Announced in July 2010, the DxOMark test results for this Canon super-telephoto lens shows that it has excellent resolution, with really very good homogeneity throughout the field. Distortion is simply nonexistent, there’s only a negligeable amount of chromatic aberration, and it has good stability. What vignetting there is not especially annoying, even though it’s a bit higher at f/2.8. It comes with a tripod mount.

This all said, the f/2.8 is an expensive lens... and very heavy and cumbersome one to boot. Further, its transmission quality is disappointing for this type of lens (especially at the price).

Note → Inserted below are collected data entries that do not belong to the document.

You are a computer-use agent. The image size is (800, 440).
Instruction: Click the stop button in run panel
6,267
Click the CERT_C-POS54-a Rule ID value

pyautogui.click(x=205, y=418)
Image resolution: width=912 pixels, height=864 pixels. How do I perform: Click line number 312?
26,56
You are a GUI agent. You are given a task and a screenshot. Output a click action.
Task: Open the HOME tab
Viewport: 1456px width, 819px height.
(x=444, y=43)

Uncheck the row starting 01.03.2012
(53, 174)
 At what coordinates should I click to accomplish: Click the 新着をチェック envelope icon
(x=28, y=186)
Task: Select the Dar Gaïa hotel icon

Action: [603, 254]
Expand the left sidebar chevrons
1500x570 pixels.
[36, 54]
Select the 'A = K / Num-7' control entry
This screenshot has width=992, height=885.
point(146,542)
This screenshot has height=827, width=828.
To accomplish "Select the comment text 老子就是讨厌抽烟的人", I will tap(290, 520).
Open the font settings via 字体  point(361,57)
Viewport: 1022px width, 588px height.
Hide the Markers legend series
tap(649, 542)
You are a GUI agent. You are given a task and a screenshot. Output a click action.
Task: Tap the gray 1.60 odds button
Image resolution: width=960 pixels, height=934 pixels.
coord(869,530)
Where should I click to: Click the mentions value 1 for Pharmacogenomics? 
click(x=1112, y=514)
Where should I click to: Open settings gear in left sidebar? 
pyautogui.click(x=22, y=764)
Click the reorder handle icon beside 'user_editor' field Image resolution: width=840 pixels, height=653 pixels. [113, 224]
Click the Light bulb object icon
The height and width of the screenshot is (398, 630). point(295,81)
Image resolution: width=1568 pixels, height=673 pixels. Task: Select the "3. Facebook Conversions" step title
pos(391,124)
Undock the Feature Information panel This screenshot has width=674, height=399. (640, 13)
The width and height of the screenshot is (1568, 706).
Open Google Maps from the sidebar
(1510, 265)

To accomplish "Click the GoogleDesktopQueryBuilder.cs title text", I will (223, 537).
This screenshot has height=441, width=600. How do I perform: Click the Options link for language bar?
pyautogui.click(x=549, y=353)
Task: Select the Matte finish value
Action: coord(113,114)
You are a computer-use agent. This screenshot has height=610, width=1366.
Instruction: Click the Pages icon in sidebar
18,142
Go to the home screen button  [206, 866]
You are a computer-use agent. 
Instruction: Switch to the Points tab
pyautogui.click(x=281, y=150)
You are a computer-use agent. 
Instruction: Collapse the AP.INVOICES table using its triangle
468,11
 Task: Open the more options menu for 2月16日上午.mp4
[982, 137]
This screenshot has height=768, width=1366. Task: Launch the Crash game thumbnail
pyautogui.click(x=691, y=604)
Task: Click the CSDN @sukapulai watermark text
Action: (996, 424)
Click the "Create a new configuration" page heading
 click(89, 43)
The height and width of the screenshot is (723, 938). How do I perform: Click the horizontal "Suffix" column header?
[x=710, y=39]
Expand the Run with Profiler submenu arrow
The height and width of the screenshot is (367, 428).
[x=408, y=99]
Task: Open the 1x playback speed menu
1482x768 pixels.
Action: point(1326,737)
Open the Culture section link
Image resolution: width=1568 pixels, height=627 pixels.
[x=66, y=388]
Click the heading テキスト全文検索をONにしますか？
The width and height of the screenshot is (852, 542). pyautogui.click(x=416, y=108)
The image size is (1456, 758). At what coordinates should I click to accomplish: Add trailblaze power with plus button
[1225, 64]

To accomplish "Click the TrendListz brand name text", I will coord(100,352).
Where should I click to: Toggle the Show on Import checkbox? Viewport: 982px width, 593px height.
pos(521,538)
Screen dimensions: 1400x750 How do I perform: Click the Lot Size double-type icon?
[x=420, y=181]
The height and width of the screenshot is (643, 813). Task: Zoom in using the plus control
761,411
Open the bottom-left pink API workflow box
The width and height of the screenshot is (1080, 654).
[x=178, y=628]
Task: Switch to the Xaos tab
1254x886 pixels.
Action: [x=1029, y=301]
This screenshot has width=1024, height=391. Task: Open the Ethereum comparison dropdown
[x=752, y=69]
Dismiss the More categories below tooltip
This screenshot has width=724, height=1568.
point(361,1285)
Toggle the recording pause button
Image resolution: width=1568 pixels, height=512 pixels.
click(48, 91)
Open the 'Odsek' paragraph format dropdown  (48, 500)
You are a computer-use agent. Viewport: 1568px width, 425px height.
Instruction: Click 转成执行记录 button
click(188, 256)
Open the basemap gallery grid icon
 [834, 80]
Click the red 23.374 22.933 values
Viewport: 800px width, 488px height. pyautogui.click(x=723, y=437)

Canon EF 300mm f/2.8L IS II USM vs Canon EF 300mm f/4L IS USM (both mounted on a Canon EOS 1Ds Mark III)

When compared to an older Canon 300mm super-telephoto (the f/4L), the Canon 300mm f/2.8 comes out ahead. As noted above, the f/2.8’s resolution is homogenous across the field - rather more than for the f/4L, even though the f/4L has a slightly higher score for resolution. Apart from that, the f/2.8 beats the f/4L in most categories (distortion, chromatic aberration, and transmission).

The f/2.8’s main weaknesses remain its price and its weight - many times more expensive than the f/4L, and about twice as heavy.

As for the Canon EF 300mm f/4L IS USM, per above, it has even better resolution than the f/2.8, and somewhat less noticeable vignetting. Moreover, it is lighter and less expensive. But it has poorer transmission and its resolution is less homogenous across the field. Overall, it simply is not as good a lens as the f/2.8.

Conclusion

All in all, if price and weight make no difference, then f/2.8 is clearly superior to the f/4. But is it worth paying up to five times more than the f/4L? We will leave that question for our discerning readers to answer for themselves.